#### Study text
-----

Releases: alibaba/heterogeneity-aware-lowering-and-optimization
v0.7.0
This release contains the following major changes since v0.6.0:
1. Just-In-Time Compilation
HALO supports the binary object code generation and linking at runtime.
2. More op support
More ops support for ONNX, Tensorflow and Caffe format. Random uniform.PRELU, strided slice, resize, reduction
3. Model Analyzer
HALO now includes a model analyzer that can analyze the computation and memory demand for model inference.
4. Profiling-Guided Quantization
HALO PGQ now supports channel-wise quantization
5. Multiple stability fixes
v0.6.1
- This is a patch release for v0.6.0. It fixes:
- Random build error due to dependency issue
v0.6.0
This release contains the following major changes since our initial start:
-
Enable Graphcore IPU
HALO supports the deployment of AI models on Graphcore IPU now. -
Enable BF16 mode on supported Intel CPUs
AI models can gain significant performance boosts on Intel cpus that support BF16 instructions. -
Enhanced testing framework
Now, each change will be covered by 2000+ regression tests automatically.

-----

#### Collected data
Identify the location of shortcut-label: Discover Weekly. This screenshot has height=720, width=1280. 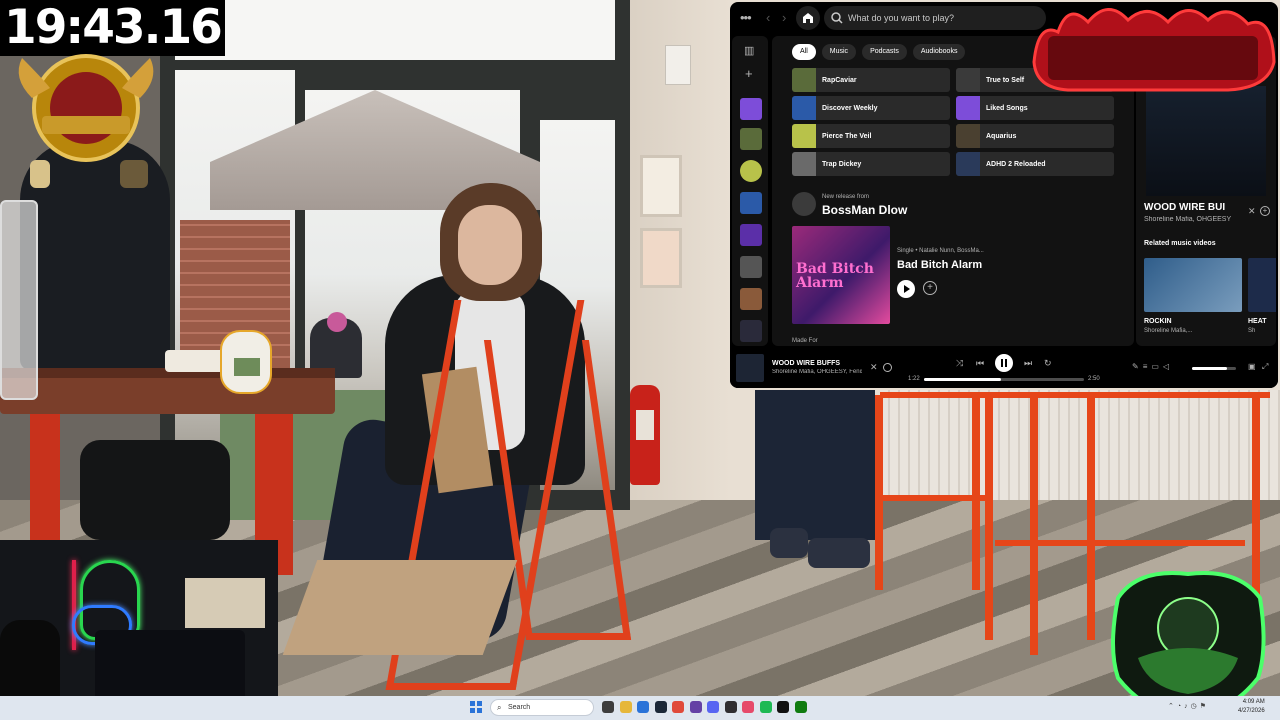
(850, 108).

-----

#### Questions
a: Using the HALO release notes, explain in one to three sentences why version v0.6.1 was released.
b: In the HALO release notes, how many regression tests automatically cover each change under the enhanced testing framework?
c: Write the next part of the HALO release notes, starting after their final sentence.
The lines have nothing to do with the HALO release notes.

#### Replies
a: Version v0.6.1 is a patch release for v0.6.0. It fixes a random build error that was caused by a dependency issue.

b: More than 2000 regression tests cover each change.

c:
More details:
- Automated continuous integration workflow
- New ODLA runtime library for Graphcore (a lot of contributions from Graphcore)
- Optimized ODLA for DNNL (optimized for BF16, AVX 512) (thanks for the significant support from Intel)
- Mixed precision for BF16/FP32 support
- Profiling-guided quantization support
- Enhanced unit tests (2000+ test cases)
- Enhanced model analyze tool to analysis memory and computational resources usage
- Model zoo regression tests suites
- More op support
- More fusion pattern support ( conv + batch_norm, scale + conv, ...)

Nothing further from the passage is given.